Another in the long stream of patches for this bug.
------- Comment #15 From 2009-04-17 16:17:50 PST -------
Still some work to be done on this bug - reopening for patch review.
------- Comment #16 From 2009-04-17 18:32:20 PST -------
Committed revision r42633. Still a little more to go, though.
------- Comment #17 From 2009-04-19 00:15:54 PST -------
Created an attachment (id=29603) [details]
Next patch
------- Comment #18 From 2009-04-19 00:30:33 PST -------
(From update of attachment 29603 [details])
r=me

> -    return JSEventListener::create(asObject(val), this, isInline).get();
> +    return JSEventListener::create(asObject(val), this, false).get();

Hopefully, the confusing boolean arguments won't remain here forever.
------- Comment #19 From 2009-04-19 00:39:34 PST -------
Committed revision r42657. Still a little more to go, though.
------- Comment #20 From 2009-04-19 23:46:57 PST -------
Created an attachment (id=29610) [details]
last patch, i promise
------- Comment #21 From 2009-04-20 00:15:05 PST -------
(From update of attachment 29610 [details])
> +    // Ensure that 'node' has a JavaScript wrapper to mark the event listener we're creating.

What keeps it from being collected in the future?
------- Comment #22 From 2009-04-20 09:06:15 PST -------
(From update of attachment 29610 [details])
r=me

The term "inline" here drives me crazy now. Is there any precedent outside WebKit for calling handlers created with HTML attributes "inline event listeners"?
------- Comment #23 From 2009-04-20 09:10:03 PST -------
> > +    // Ensure that 'node' has a JavaScript wrapper to mark the event listener we're creating.
> 
> What keeps it from being collected in the future?

At GC time, the document marks all node wrappers that are observable through the DOM. Observable qualities include custom properties set on a JS wrapper, and JS event handlers set on a node.
------- Comment #24 From 2009-04-20 09:16:39 PST -------
> The term "inline" here drives me crazy now.

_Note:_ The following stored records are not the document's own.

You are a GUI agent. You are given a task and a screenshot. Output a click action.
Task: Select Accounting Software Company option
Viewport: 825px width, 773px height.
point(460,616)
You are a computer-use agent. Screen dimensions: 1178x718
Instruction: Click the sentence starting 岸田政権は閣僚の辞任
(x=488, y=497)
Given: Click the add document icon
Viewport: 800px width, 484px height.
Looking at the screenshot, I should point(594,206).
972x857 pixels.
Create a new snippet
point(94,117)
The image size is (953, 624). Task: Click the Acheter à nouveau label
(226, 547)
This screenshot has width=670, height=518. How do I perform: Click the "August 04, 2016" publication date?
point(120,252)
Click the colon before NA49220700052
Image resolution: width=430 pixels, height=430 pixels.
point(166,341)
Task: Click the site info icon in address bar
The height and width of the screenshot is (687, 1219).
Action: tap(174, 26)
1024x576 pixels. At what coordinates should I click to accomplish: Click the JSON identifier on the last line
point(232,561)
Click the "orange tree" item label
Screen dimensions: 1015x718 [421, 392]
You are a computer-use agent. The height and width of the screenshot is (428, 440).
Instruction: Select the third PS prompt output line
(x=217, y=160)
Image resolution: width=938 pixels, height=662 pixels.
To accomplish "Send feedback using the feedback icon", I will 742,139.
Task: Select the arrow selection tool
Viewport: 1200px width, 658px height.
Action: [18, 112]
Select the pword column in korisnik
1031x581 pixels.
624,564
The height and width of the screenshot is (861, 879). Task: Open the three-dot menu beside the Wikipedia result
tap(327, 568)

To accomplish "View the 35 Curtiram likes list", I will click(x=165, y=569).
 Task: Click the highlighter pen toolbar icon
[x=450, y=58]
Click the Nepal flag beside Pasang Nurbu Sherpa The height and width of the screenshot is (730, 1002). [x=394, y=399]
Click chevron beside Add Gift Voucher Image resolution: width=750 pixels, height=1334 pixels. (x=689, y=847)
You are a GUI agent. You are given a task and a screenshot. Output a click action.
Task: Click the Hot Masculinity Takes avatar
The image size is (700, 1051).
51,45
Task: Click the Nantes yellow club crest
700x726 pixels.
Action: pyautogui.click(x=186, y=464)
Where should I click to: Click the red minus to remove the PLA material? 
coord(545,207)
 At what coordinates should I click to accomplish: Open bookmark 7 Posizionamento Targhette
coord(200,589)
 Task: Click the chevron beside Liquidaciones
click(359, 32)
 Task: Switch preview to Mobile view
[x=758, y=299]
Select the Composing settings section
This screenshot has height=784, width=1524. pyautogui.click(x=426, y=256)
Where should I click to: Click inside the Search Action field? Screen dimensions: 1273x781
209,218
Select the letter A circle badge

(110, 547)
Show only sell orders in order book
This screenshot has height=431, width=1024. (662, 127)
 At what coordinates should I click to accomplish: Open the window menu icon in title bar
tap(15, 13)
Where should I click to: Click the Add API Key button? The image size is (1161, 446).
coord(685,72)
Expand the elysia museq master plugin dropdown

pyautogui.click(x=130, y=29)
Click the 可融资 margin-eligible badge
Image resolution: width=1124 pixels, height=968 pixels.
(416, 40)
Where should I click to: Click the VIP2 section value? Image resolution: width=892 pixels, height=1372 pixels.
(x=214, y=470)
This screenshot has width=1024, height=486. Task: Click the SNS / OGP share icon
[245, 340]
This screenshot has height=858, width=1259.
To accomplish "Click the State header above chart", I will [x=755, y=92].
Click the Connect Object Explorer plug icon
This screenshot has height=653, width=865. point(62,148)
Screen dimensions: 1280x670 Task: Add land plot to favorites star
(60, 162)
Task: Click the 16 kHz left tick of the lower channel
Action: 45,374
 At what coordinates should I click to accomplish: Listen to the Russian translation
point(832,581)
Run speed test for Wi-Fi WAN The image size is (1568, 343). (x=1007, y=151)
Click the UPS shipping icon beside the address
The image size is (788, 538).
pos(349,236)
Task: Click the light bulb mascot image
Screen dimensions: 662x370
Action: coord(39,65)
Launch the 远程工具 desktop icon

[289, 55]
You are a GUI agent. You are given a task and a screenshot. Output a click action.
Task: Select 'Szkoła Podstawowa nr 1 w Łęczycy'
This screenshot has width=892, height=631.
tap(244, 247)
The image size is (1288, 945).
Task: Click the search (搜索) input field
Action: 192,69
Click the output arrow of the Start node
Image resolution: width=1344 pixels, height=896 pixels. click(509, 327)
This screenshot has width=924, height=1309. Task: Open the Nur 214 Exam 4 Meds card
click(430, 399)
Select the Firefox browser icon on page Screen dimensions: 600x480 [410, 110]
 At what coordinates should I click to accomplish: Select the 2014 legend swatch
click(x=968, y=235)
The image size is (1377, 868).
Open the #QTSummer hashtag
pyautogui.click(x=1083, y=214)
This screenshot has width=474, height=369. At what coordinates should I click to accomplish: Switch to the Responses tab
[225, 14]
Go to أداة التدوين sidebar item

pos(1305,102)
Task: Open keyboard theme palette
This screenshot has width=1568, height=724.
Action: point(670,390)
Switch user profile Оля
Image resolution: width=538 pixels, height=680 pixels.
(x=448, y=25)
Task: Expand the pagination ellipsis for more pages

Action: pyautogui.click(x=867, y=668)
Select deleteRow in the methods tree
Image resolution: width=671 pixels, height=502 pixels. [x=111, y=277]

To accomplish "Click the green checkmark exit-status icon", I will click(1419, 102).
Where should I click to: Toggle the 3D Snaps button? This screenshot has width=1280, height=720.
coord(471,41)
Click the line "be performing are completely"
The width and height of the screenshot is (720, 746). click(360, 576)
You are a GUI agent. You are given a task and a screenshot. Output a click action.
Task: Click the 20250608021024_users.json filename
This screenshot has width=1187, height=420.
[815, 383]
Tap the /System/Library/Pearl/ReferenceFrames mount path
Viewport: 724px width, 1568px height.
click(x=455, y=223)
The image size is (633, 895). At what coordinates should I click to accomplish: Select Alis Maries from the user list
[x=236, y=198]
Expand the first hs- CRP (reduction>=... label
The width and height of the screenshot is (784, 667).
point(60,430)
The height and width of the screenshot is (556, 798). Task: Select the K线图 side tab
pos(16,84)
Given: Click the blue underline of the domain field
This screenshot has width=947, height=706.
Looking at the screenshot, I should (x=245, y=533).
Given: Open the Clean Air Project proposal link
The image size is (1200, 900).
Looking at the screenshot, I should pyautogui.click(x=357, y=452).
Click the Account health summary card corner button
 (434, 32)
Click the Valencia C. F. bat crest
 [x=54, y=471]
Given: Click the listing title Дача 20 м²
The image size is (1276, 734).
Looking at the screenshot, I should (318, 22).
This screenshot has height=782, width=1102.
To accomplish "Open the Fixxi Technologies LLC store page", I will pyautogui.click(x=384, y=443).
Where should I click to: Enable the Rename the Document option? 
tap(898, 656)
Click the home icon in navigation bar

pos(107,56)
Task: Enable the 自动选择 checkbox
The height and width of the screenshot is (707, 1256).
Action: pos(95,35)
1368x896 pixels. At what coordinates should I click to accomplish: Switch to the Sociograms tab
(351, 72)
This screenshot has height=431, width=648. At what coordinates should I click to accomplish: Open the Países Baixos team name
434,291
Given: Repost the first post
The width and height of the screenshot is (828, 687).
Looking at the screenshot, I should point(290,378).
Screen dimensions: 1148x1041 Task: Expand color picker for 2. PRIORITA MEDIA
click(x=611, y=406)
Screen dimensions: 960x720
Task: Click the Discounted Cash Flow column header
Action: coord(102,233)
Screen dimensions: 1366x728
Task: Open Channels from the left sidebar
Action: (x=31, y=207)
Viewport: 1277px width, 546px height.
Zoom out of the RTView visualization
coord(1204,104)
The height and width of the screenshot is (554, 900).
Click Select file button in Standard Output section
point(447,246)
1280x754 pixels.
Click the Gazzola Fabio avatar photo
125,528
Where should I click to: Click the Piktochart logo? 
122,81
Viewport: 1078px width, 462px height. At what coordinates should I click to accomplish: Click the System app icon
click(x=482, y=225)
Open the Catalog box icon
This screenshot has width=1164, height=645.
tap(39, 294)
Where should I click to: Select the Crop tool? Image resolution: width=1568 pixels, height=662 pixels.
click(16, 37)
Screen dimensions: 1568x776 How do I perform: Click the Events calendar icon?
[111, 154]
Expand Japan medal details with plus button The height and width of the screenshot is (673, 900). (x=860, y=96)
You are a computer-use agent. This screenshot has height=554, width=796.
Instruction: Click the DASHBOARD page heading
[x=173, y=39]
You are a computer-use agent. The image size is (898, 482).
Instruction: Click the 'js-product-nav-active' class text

Is there any precedent outside
> WebKit for calling handlers created with HTML attributes "inline event
> listeners"?

Me too! :)

No, I don't think there's a precedent for using the word "inline." But I haven't been able to come up with a replacement word that satisfies everybody.

Some options: onEventListener (because the relevant properties all start with "on"); soloEventListener (because you can only have one at a time, unlike the addEventListener API); legacyEventListener (because this is a pseudo-deprecated way to add event listeners).

What do you think?
------- Comment #25 From 2009-04-20 20:56:47 PST -------
We settled on "AttributeEventListener."